*What is being asked*:
For this task, copy all of the data below exactly and skip the pictures.

Items from a data source:
☆ ☆ ☆ ☆

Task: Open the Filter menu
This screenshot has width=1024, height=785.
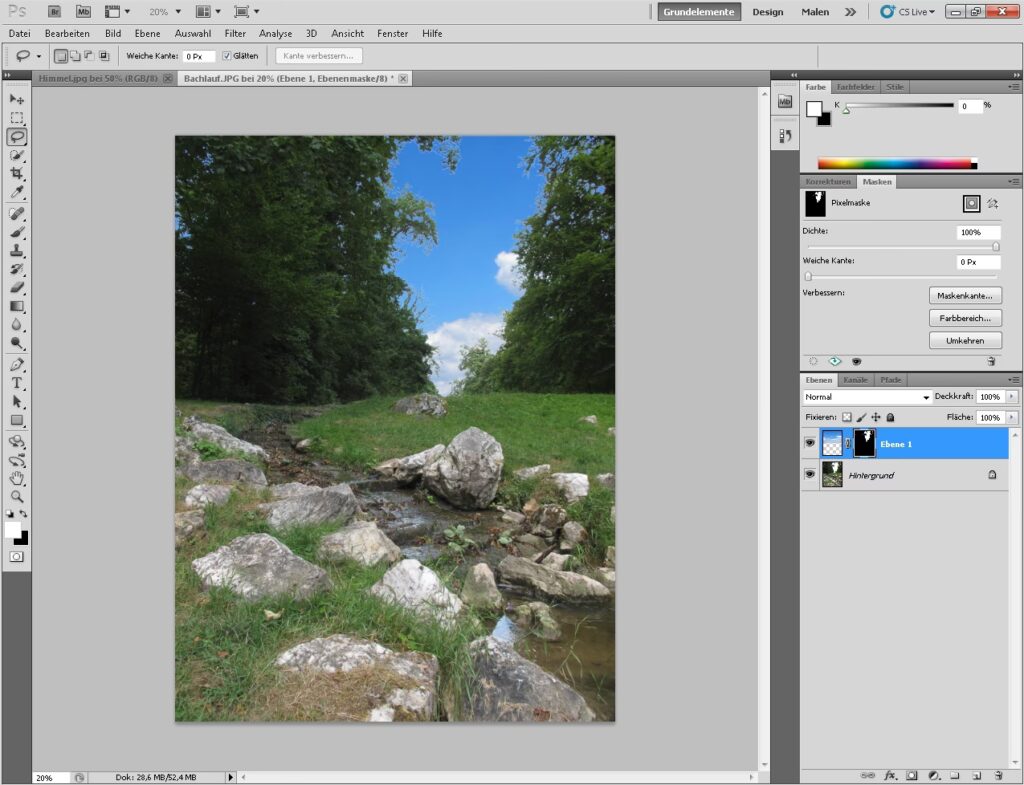Action: click(x=235, y=33)
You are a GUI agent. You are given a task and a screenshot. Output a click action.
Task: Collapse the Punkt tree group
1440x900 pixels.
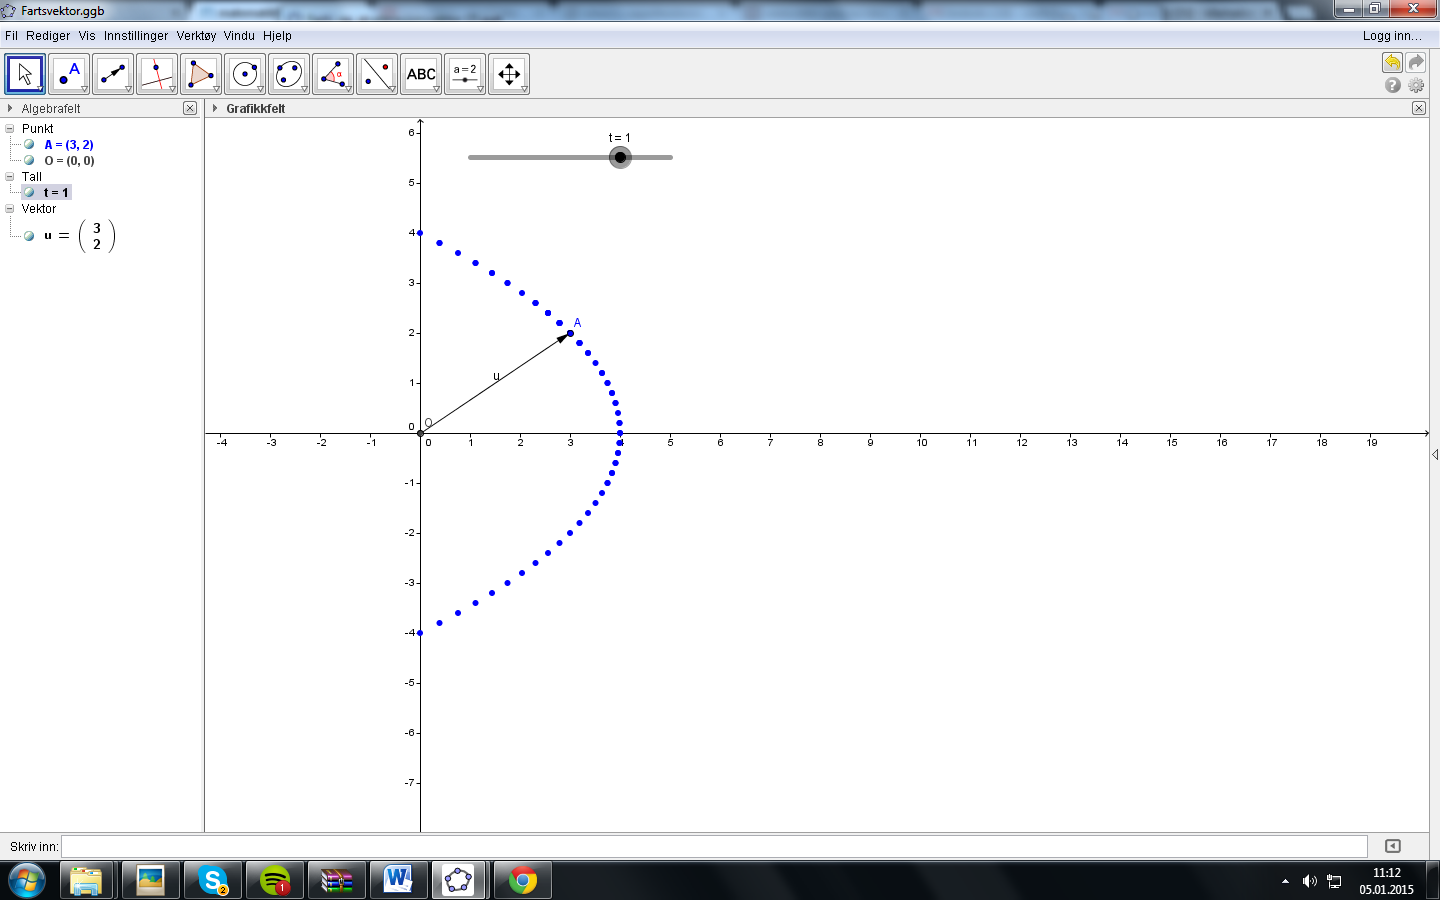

☆ ☆ ☆ ☆

*Exercise result*:
Task: Open the Filter menu
This screenshot has width=1024, height=785.
Action: click(x=235, y=33)
You are a GUI agent. You are given a task and a screenshot. Output a click action.
Task: Collapse the Punkt tree group
1440x900 pixels.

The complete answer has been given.